Se é bem verdade que muitas das tensões e conflitos entre os jornalistas e a classe
política se devem, como vimos, ao escrutínio mediático constante, não deixa de ser uma
realidade que a proximidade entre aqueles agentes, assim como a escolha de fontes
políticas como as privilegiadas, poderão constituir verdadeiros óbices à concretização
dos deveres dos media.
Por outro lado, a prática de um jornalismo descontextualizado, pouco exacto e sem
memória, embora muitas vezes sirva ao assessor político e aos media, nunca servirá ao
cidadão. Segundo Macquail, relativamente aos principais requisitos de uma informação
de “qualidade”, “os media (especialmente a imprensa e o audiovisual) devem
providenciar um manancial compreensível de notícias relevantes de informação
contextualizada sobre acontecimentos na sociedade e no mundo” (2003: 117).

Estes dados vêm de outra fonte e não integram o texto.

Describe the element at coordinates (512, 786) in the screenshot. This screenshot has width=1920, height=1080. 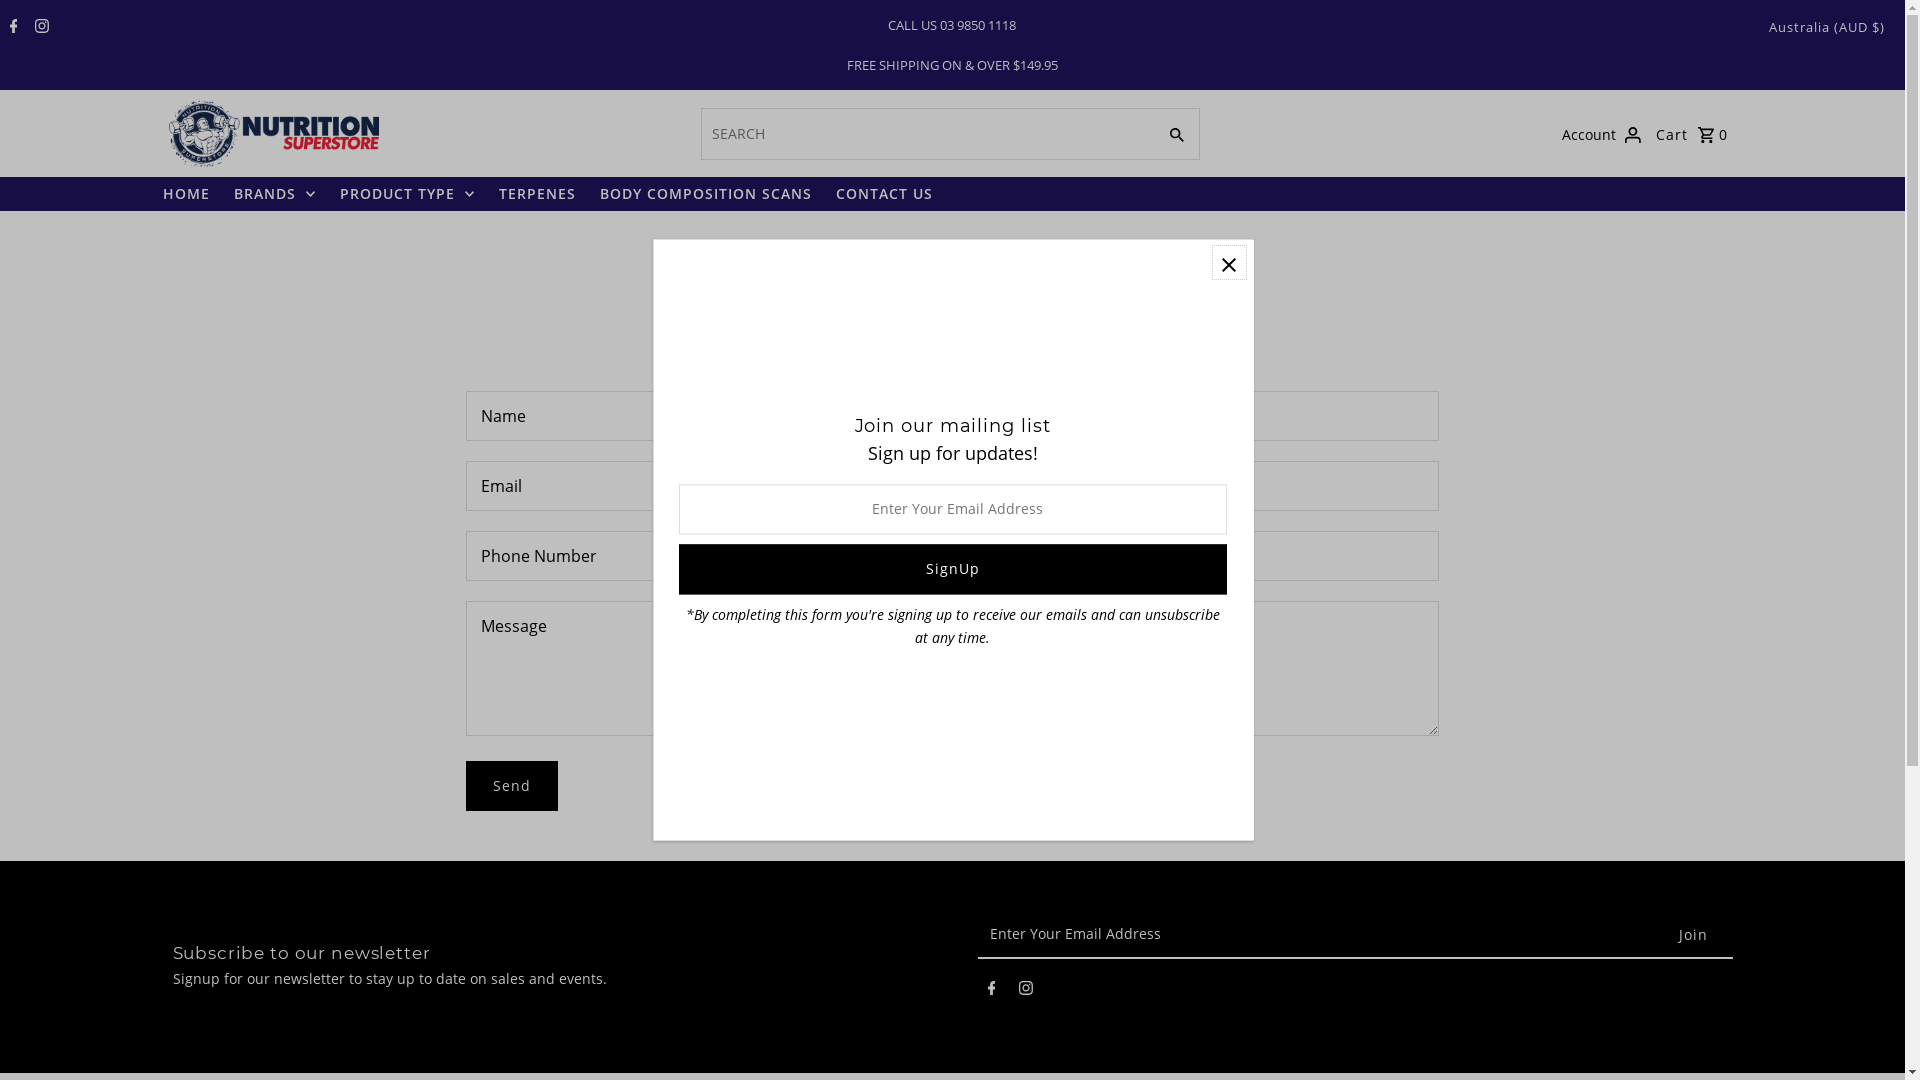
I see `Send` at that location.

Como é óbvio, não existem respostas simplificadas para a solução de todos estes
problemas. Poderemos afirmar que, não sendo possível a isenção total de interesses em
toda a informação a que o cidadão aceda, talvez a via preferível será a existência de um
pluralismo de spin doctors. Ainda que cada partido ou lobby pretenda a promoção da
sua instituição, a verdade é que, quantas mais e diferentes participações detivermos,
maior será a probabilidade de nos apercebermos das diferentes facetas de um “facto”.
Contudo, como bem sabemos, os media dão atenção a quem já é mediático, esquecendo
todos os demais agentes numa espiral interminável de gatekeeping.
Teremos outra e concomitante possibilidade na tão almejada literacia para os media.
Enquanto “capacidade de aceder aos media, de compreender e avaliar de modo crítico
os diferentes aspectos dos media e dos seus conteúdos e de criar comunicações em
diversos contextos, tendo em conta todos os meios de comunicação social”3, a literacia
mediática permitirá ao cidadão, por exemplo, separar o jornalismo do comentário,
perceber até que ponto a comunicação política se encontra profissionalizada em função
dos seus interesses ou quais as estratégias jornalísticas para a criação de celeumas
através de pseudo-eventos. A educação para os media mostra-se, igualmente, de enorme
utilidade aquando dos momentos eleitorais. Como afirma Rieffel, “é, sem dúvida,
errado afirmar que a televisão faz uma eleição, mas não deixa de ser verdade que, por
vezes, contribui para o resultado final” (2003:29-32).

3
Recomendação da Comissão, de 20.8.2009, parágrafos 11 e 13.